Someone make the case that Joe Sixpack has to pay taxes on his income and doesn’t get any exclusion for his singlewide complete with a deck and a mangy dog sleeping under it, while Kenneth and Gloria Copeland live in an 18,280 square-foot lakefront parsonage on 25 acres valued at $6.2 million and exclude hundreds of thousands of dollars from income taxes under the housing allowance.

Evangelicals And The Housing Allowance

Reverend Thornton is a Southern Baptist, which is probably the denomination with the most at stake in the controversy.  It is the second largest denomination in terms of number of members but by far the largest in terms of clergy serving congregations and number of churches.  Thus it has many small congregations where a couple of thousand bucks to the preacher could make a big difference in viability.  Southern Baptists also have a goodly share of the mega-churches, where out-sized housing allowances might seem a bit scandalous to some.  There is a problem about the housing allowance that Southern Baptists might not have, though.

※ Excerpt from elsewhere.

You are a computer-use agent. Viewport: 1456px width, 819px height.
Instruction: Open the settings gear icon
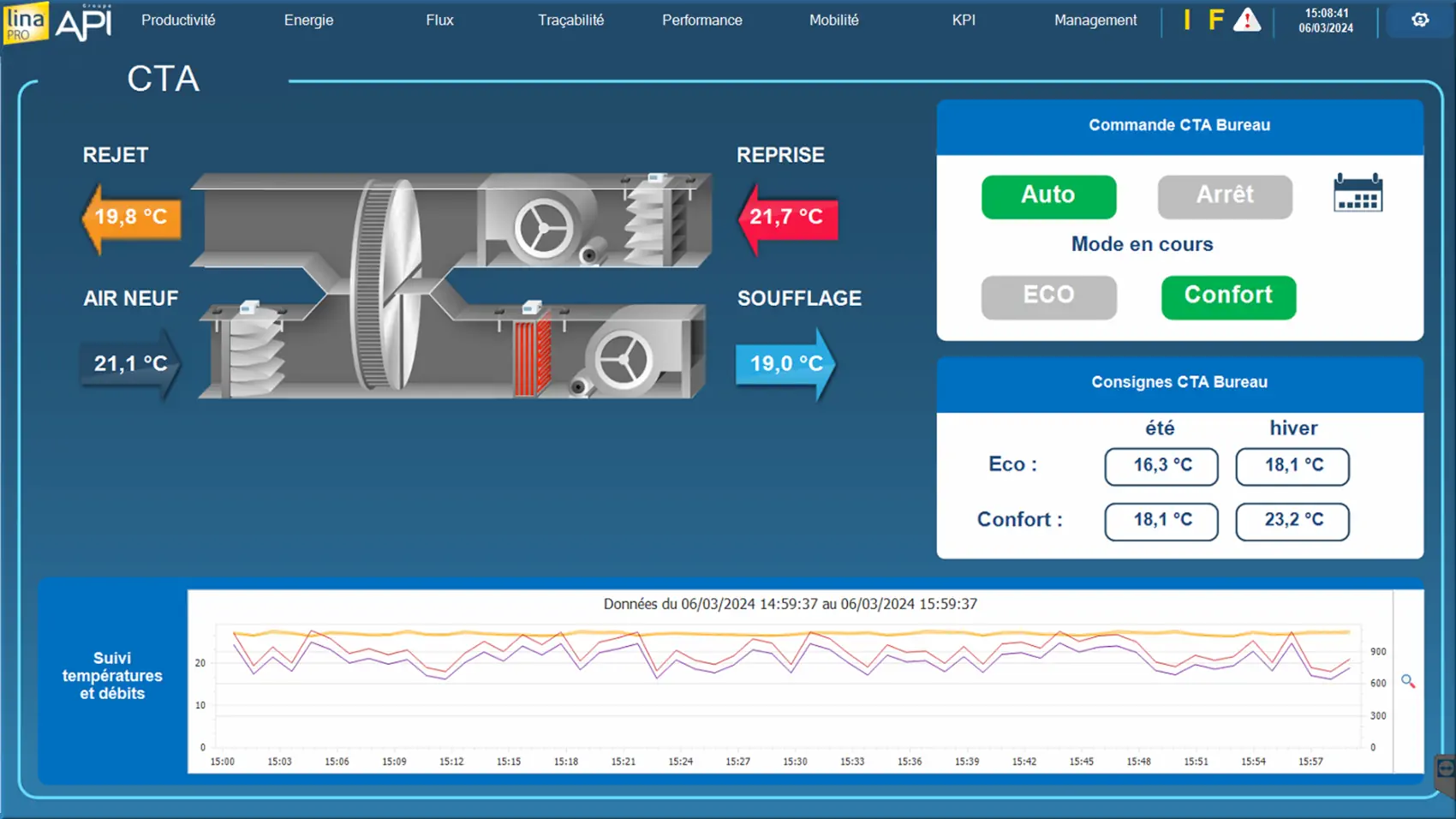pyautogui.click(x=1420, y=20)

A friend of mine, a fellow CPA, is a very devout evangelical Christian.  We have a great time with one another while the other guys are talking about how the Patriots are doing.  When I talk to him about the clergy housing allowance being not such a hot idea, he explains to me why it is not problem.  Society should be supporting those godly men.  We are a Christian country after all.  We then move onto me asking me why Christians are so enthusiastic about Ayn Rand, while everybody else shifts to the Red Sox and the Celtics.

What About Religious Liberals

Religious liberals can be political conservatives, but it is not all that common.  The Reverend Thomas Schade, a Unitarian Universalist minister, recently suggested that there may be a fundamental inconsistency between the two:

I am asking that conservative UU’s “show their work.”  How did they get from liberal religion to political conservativism? 
I’ll be blunt.  I don’t think that they can.  I think that there are two separate compartments in their minds — the religious and the political.  They don’t leak into each other. It’s easy to be loyal to both.  But there is this discomfort.  I am saying that that discomfort will not go away easily.  It’s a spiritual dilemma for them.

UU ministers qualify for tax free housing allowances even though, theologically speaking, they might not, strictly speaking, be thought to be “ministers of the gospel”.  “Minsters of the gospels, etc” might fit a little better.  The UUA is enthusiastic about the housing allowance:

The clergy housing allowance exclusion is the most important tax benefit available to ministers and to retired ministers.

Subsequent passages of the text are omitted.